In these cases, your best bet might be to roll back the state of your repository to a previous commit you know works.
### Finding a previous commit
First, you need to find the old commit. Either of the following commands will display your repository's commit history, all the way back to its origin, along with the associated commit message. The first command also displays the author, date, and refs involved in a merge, if applicable. The second command displays only the ref and the commit message, allowing you to traverse history a little faster.
git log --oneline
Once you find the previous commit, take note of its ref, whether the shortened or long version.
## Rolling back to your chosen commit
Before we talk about _how_ to do this, it’s important to clarify some of Git’s terminology around these processes, as they’re quite important:
- A reset is like going back in time to a specific commit, effectively undoing and removing all the commits between the two and altering the project's commit history.
- A revert is pulling out a specific commit and leaving a revert commit in its place, then continuing development from there.
In the following diagram, you remove commit `D` and `C`, rolling back the history to commit `B`, and then continue your development with `E`. With a reset, the history is rewritten, while revert will create a new commit that modifies the changes so that the new commit is the same as B (but a new one)
Based on how you want to handle your commit history, and whether you need to preserve the work you completed in those intermediate commits in the process, you can take one of two actions:
git reset --hard B
git revert B
As we said before, reset is a dangerous command if you have shared your code with others, because it will create inconsistencies between copies of the code, as the histories will be different.
## Code collaboration on GitHub
GitHub might not be the only place where code collaboration happens, but it’s the most popular platform to do so.

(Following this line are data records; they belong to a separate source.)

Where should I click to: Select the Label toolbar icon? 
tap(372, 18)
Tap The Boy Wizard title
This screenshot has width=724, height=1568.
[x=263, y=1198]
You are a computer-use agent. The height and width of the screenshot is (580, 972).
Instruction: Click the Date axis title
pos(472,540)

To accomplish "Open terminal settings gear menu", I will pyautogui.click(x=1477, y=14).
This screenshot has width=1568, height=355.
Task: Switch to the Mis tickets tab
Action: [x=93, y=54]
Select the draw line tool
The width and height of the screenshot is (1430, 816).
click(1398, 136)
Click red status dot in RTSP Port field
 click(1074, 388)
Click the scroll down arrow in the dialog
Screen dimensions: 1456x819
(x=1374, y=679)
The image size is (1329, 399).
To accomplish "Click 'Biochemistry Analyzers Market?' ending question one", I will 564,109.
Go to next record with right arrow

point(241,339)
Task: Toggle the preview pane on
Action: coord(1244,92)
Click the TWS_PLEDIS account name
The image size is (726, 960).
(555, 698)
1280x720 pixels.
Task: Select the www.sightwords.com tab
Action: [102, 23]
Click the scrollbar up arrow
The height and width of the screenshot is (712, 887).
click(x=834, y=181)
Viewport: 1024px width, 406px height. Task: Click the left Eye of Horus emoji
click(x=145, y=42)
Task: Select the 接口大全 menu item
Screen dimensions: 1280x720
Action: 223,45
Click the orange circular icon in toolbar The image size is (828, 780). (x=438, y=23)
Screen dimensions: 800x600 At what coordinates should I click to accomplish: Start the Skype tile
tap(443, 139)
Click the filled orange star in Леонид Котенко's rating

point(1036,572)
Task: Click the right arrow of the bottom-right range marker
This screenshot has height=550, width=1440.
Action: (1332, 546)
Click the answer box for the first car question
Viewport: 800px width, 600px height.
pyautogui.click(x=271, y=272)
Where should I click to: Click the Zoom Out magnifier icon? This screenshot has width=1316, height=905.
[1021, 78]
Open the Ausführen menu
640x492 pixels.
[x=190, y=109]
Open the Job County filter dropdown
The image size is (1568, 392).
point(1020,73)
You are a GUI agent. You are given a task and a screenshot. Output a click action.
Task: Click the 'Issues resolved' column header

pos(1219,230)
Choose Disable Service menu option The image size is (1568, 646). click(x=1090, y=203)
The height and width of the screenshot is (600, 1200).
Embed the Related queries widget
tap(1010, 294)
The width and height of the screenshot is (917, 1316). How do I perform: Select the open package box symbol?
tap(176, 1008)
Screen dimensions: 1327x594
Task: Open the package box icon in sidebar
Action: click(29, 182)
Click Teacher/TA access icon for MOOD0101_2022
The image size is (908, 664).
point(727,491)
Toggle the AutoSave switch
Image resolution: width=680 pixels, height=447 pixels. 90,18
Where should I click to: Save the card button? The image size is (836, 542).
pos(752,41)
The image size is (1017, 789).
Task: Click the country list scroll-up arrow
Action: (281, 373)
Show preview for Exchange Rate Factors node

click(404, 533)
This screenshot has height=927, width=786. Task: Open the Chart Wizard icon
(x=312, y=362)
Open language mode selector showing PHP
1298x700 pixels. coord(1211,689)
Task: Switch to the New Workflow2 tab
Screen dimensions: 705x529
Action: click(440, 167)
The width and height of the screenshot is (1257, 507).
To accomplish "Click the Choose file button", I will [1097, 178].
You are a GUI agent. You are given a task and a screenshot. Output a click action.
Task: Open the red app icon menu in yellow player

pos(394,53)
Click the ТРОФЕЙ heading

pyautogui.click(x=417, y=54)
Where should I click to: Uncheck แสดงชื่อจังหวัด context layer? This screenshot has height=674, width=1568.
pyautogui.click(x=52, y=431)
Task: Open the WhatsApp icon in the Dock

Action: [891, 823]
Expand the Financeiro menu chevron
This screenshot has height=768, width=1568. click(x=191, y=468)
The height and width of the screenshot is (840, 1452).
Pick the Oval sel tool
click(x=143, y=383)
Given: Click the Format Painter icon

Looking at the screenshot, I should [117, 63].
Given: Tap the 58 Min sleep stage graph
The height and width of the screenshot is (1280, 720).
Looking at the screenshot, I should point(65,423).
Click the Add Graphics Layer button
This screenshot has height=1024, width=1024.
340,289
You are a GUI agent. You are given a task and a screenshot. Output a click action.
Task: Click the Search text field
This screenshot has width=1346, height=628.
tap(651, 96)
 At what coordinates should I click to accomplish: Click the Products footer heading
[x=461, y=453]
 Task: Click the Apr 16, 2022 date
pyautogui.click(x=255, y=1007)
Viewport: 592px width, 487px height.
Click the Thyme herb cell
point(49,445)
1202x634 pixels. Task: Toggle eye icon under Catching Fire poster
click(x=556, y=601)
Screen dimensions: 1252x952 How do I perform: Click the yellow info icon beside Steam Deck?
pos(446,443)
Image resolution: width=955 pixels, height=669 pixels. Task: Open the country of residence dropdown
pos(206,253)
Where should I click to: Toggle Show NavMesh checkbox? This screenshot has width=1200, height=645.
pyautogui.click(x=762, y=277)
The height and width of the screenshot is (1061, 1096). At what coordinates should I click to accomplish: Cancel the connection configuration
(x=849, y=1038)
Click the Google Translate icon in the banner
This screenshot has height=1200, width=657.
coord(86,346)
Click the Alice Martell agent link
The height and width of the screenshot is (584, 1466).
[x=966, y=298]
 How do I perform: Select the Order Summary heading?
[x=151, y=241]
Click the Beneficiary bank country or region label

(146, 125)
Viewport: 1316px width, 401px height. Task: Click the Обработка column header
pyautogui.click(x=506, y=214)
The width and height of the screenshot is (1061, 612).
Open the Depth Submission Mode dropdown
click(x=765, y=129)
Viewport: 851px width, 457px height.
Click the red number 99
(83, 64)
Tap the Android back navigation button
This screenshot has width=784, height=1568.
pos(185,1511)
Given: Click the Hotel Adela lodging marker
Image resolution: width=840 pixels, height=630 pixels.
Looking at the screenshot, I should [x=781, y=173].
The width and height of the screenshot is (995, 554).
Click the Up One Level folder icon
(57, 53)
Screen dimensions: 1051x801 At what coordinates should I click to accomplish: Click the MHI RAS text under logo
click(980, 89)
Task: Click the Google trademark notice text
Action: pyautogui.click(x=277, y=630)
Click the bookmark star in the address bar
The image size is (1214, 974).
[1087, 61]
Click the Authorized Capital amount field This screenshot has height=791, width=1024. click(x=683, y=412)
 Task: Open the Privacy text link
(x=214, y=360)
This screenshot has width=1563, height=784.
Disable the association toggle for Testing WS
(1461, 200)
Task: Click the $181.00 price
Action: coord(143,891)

Most open source projects host their projects and work with contributors there. GitHub adds some flows to these basic git flows, so it’s important to know where Git’s features end and GitHub’s begin.
## Fork a repository
Forking has a long history in open source, but in the context of GitHub, it refers to the process of duplicating a repository under your GitHub account. For example, you find a project at `github.com/sandra/projectA`, but then create a duplicate at `github.com/your-username/projectA`. They share the same project name, but they’re managed and maintained by different people—the original creator, and yourself. You are the owner of your copy, so you can modify it and maintain it in the way that you want.
Forking is necessary when you don’t have write access to the original repository and its remotes and branches, which is almost always the case when collaborating on an open source project. Even when working on an internal project, such as refining the Kubernetes manifests your team uses to deploy your application to production, you might be required to work with a fork of the repository rather than writing directly, so you can do some checks and follow some procedures before committing new code.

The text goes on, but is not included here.